-- Given data follows --

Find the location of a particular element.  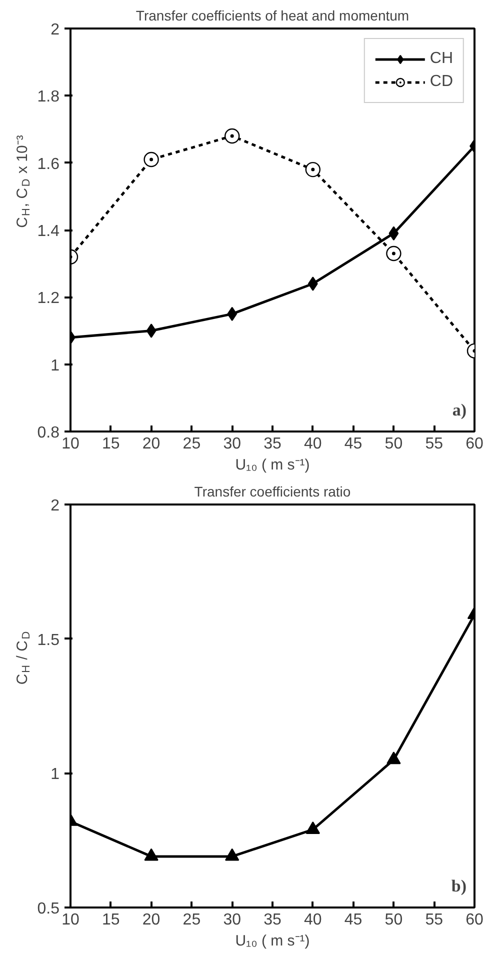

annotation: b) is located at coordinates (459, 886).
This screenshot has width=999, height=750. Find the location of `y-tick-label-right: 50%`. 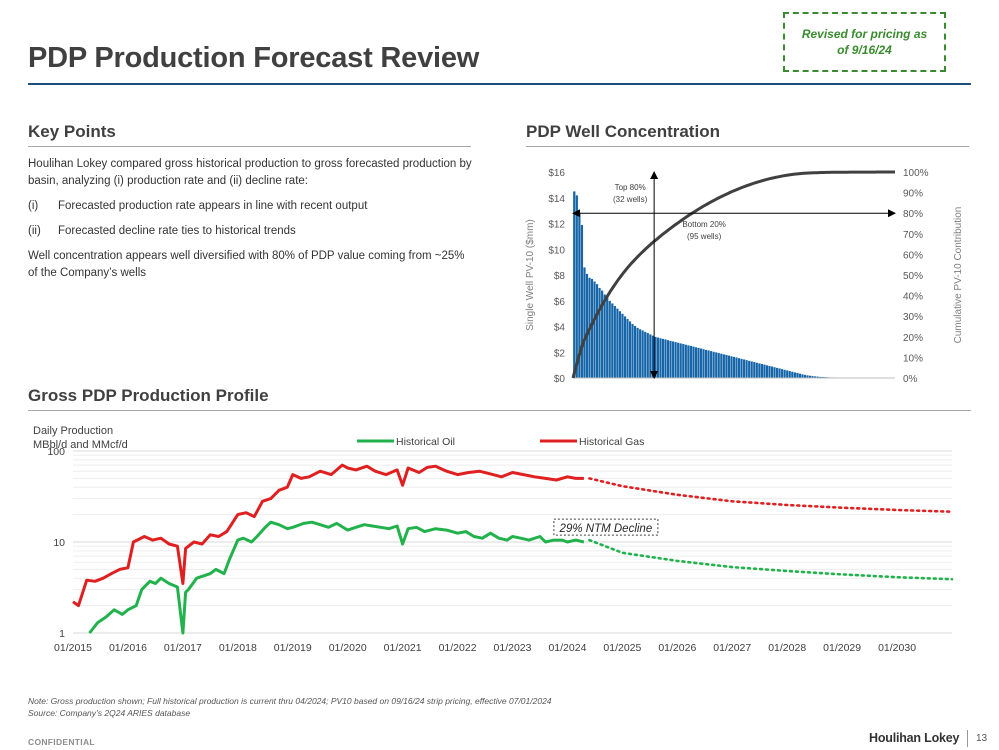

-- Given data concluded --
-- Given data follows --

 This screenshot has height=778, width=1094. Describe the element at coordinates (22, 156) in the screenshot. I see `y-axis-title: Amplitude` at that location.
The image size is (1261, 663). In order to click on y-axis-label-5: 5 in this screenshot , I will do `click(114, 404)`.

-- Given data concluded --

◆ **Action item**
Could you edit the material starting at the line that has "This screenshot has height=778, width=1094." and stopping after the line that has "The image size", giving back only those lines with "In order to" replaced by "To" and nothing else changed?

◆ **Task output**
 This screenshot has height=778, width=1094. Describe the element at coordinates (22, 156) in the screenshot. I see `y-axis-title: Amplitude` at that location.
The image size is (1261, 663). To click on y-axis-label-5: 5 in this screenshot , I will do `click(114, 404)`.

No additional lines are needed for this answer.